ひどい働き方をさせられていると思ったら、役所に相談するなど行動を起こそう。社会の側はそれを受け止め、企業に是正させる仕組みを整える。この二つをかみあわせ、ブラック企業を根絶していきたい。

 過労やパワハラで社員が精神障害になった事業所で、その後も月80時間超の残業が続く。ある会社は、残業代が支払われない「管理職」が社員の7割を占め、うち半分は20代……。

 「若者の使い捨てが疑われる企業」への対策として、厚生労働省が実施した調査からは、すさまじい実態が伝わる。

 対象になった5111事業所のうち82%で、違法残業や賃金不払いなどの労働法令違反が見つかった。

 こんな風に思う人がいるかもしれない。「若いときには、がむしゃらに働いて当たり前。オレもそうだった」と。

 確かに、これまでも長時間労働や過剰なノルマはあったし、労働法令がいつも守られていたわけではない。

 それ自体、問題ではあるが、そこには「メンバーシップ型」と呼ばれる日本独特の雇用システムもあった。会社はいったんメンバーになった正社員に厳しい要求をするかわりに、育成の機会と雇用の安定を保障するのが前提だった。

 ブラック企業には、この前提がない。体力と気力のあるうちは徹底的に働かせ、心身をこわしたりして「能力不足」と判断したら、退職に追い込む。まさに使い捨てだ。

 どう対応するか。

 今回の調査はハローワークへの相談電話や投書など、労働者の行動が手がかりになった。
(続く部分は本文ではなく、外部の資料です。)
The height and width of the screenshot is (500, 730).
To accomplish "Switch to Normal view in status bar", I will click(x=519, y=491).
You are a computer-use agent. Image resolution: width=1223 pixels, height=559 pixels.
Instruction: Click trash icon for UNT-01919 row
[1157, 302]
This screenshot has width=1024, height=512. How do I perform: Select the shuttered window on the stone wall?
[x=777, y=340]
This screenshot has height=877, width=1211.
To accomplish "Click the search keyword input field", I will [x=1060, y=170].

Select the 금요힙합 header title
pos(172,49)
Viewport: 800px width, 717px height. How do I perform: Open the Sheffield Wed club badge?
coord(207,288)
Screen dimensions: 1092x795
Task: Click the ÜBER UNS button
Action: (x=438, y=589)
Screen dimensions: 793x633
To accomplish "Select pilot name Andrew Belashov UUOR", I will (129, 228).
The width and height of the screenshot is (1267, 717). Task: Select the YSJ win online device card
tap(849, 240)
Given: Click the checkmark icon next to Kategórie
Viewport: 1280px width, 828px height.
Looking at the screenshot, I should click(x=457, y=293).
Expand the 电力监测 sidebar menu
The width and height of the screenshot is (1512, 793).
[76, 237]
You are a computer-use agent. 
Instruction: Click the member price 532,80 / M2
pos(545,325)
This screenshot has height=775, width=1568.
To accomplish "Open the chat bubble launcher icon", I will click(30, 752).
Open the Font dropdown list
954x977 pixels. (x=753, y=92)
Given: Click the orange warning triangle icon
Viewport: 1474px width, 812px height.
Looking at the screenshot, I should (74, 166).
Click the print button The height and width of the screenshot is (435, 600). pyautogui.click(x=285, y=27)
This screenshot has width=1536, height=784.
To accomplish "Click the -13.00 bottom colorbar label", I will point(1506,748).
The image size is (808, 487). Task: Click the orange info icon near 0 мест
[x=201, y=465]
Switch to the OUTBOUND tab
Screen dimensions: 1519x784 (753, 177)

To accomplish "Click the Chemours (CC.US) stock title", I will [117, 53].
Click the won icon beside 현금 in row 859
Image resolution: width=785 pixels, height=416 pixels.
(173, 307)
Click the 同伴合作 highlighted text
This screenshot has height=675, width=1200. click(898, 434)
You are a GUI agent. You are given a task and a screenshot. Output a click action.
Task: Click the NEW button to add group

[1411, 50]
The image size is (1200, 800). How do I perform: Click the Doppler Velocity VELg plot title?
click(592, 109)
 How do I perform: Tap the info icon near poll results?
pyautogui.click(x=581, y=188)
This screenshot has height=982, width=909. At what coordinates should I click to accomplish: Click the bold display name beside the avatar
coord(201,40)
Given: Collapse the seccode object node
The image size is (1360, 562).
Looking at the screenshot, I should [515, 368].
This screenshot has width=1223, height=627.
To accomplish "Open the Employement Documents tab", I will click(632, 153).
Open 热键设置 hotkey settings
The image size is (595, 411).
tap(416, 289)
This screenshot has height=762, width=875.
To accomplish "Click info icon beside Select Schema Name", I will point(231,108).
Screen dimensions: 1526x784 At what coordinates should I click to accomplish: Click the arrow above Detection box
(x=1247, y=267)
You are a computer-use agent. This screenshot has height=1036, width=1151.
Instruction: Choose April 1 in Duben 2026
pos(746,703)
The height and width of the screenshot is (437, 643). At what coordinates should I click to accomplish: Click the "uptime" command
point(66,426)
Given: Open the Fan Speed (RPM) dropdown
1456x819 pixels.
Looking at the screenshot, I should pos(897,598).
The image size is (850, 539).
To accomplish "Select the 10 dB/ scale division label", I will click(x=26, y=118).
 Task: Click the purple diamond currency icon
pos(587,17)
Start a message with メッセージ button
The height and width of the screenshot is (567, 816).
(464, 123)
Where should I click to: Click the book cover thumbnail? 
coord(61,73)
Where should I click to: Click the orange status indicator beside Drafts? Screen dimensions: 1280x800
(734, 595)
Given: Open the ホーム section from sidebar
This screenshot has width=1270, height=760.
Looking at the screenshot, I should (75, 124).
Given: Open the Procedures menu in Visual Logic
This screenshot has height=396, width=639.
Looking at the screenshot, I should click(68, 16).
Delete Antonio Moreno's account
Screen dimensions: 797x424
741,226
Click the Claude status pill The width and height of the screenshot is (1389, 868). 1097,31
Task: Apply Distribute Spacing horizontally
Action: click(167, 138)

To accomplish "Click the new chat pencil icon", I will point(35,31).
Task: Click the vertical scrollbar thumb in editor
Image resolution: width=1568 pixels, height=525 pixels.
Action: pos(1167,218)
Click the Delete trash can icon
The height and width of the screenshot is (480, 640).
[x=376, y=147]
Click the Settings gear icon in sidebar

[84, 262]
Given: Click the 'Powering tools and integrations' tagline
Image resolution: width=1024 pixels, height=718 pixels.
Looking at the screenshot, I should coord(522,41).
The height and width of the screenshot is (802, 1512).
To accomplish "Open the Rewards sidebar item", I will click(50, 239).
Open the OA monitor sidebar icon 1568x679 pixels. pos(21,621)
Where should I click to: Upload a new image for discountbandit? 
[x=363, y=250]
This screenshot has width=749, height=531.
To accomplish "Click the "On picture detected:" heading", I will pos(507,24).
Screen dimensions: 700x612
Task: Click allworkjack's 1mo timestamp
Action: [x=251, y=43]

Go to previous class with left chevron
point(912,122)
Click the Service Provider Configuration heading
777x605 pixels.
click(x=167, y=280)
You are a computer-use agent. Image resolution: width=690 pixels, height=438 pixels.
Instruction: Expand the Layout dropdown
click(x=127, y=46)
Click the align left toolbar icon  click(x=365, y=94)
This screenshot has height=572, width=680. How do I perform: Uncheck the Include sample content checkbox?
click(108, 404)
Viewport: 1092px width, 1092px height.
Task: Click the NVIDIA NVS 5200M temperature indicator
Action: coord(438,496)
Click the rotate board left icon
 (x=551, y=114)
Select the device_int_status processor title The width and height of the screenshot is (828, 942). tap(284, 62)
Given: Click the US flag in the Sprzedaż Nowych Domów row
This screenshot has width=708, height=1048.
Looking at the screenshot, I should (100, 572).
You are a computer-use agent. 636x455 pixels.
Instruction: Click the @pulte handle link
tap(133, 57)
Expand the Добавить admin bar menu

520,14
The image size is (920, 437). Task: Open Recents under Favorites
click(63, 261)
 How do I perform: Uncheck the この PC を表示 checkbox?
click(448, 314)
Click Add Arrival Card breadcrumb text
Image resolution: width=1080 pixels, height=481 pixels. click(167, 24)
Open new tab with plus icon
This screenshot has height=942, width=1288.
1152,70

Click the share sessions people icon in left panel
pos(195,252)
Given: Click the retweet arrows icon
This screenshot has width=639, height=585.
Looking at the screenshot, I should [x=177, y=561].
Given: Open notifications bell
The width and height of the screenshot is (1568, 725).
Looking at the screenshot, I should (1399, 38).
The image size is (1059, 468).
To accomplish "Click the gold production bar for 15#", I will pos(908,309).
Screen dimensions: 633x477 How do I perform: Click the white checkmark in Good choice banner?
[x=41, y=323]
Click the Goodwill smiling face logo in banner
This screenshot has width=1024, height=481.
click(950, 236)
 働く側が労働時間や賃金、採用・解雇について、労働法の基礎を身につけておくことが肝要だ。それがないと、会社の言いなりになってしまう。学校も、就職率を競うだけでなく、学生・生徒に命と健康を守る手立てを伝えてほしい。

 ただ、行動を起こしても、それを受け止める枠組みがなければ孤立するだけだ。

 労働者の不満の受け皿であるはずの労働組合の組織率は今年17・7%まで落ち込んだ。ブラック化しやすい新興企業では、組合がないのが普通だ。

 個人でも加入できるユニオン、労働相談を受けるNPOや弁護士、そしてなにより、労働行政の奮起にかかる。

 事後的な摘発はもちろんのこと、「使い捨て」の判断材料のひとつである離職率の調査・公表など、あらゆる取り組みを強化すべきだ。